Create CUDA code for stencil functions



B = gpucoder.stencilKernel(FUN,A,[M N],shape,param1,param2...) applies the function FUN to each [M,N] sliding window of the input A. Function FUN is called for each [M,N] submatrix of A and computes an element of output B. The index of this element corresponds to the center of the [M,N] window.

FUN is the handle to a user-defined function that returns a scalar output of the same type as the input.

C= FUN(X,param1,param2, ...)

X is the [M,N] submatrix of the original input A. X can be zero-padded when necessary, for instance at the boundaries of input A. X and the window can also be 1-D.

C is a scalar valued output of FUN. It is the output computed for the center element of the [M,N] array X and is assigned to the corresponding element of the output array B.

param1,param2 are optional arguments. Pass these arguments if FUN requires any additional parameters in addition to the input window.

The window [M,N] must be less than or equal to the size of A, with the same shape as A.

If A is 1-D row vector, the window must be [1,N].

If A is 1-D column vector, the window must be [N,1].

shape determines the size of the output array B. It can have one of three possible values:

  • 'same' - Returns output B that is the same size as A.

  • 'full' - (default) Returns the full output. Size of B > size of A, that is, if A is of size (x,y). Size of B = [x + floor(M/2), y + floor(N/2)]

  • 'valid' - Returns only those parts of the output that are computed without the zero-padded edges of A. Size of B = [x - floor(M/2), y - floor(N/2)]

The input A must be a vector or matrix with a numeric type supported by FUN. The class of B is the same as the class of A.

Code generation is supported only for fixed size outputs. Shape and window must be compile-time constants because they determine the size of the output.


collapse all

This example shows how to use the gpucoder.stencilKernel and generate CUDA® kernels that perform filtering of an image by using stencil operations.

This example performs mean filtering of a 2-D image. In one file, write the entry-point function test that accepts an image matrix A. Create a subfunction my_mean that computes the mean of the 3x3 submatrix.

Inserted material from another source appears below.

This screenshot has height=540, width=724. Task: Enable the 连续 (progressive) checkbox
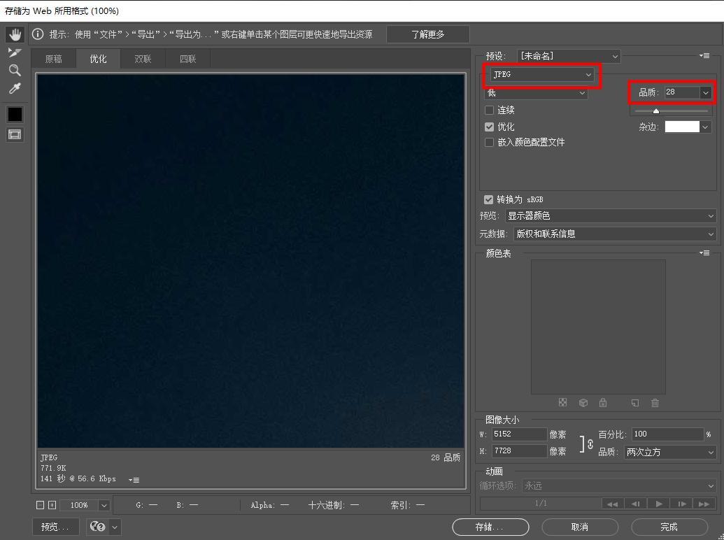(489, 110)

function B = meanImgFilt(A)  %#codegen
  B = gpucoder.stencilKernel(@my_mean,A,[3 3],'same');
  function out = my_mean(A)
    out = cast(mean(A(:)), class(A));

Set up the test input image for the meanImgFilt function.

inImage = im2double(imread('cameraman.tif'));

Use the codegen function to generate CUDA MEX function.

codegen -config coder.gpuConfig('mex') -args {inImage} -report meanImgFilt

GPU Coder creates three kernels: meanImgFilt_kernel1 for initializing memory, meanImgFilt_kernel2 for optimizing the input memory structure, and meanImgFilt_kernel3 for mean filtering operation. The following is a snippet of the generated code.

  cudaMalloc(&gpu_B, 524288ULL);
  cudaMalloc(&gpu_A, 524288ULL);
  cudaMalloc(&gpu_expanded, 532512ULL);
  meanImgFilt_kernel1<<<dim3(131U, 1U, 1U), dim3(512U, 1U, 1U)>>>(gpu_expanded);
  cudaMemcpy((void *)gpu_A, (void *)&A[0], 524288ULL, cudaMemcpyHostToDevice);
  meanImgFilt_kernel2<<<dim3(128U, 1U, 1U), dim3(512U, 1U, 1U)>>>(gpu_A,
  meanImgFilt_kernel3<<<dim3(8U, 8U, 1U), dim3(32U, 32U, 1U)>>>(gpu_expanded,
  cudaMemcpy((void *)&B[0], (void *)gpu_B, 524288ULL, cudaMemcpyDeviceToHost);

meanImgFilt_kernel3 uses shared memory (__shared__ qualifier) to improve memory bandwidth and data locality.


  • For very large input sizes, the gpucoder.stencilKernel function may produce CUDA code that does not numerically match the MATLAB® simulation. In such cases, consider reducing the size of the input to produce accurate results..

Introduced in R2017b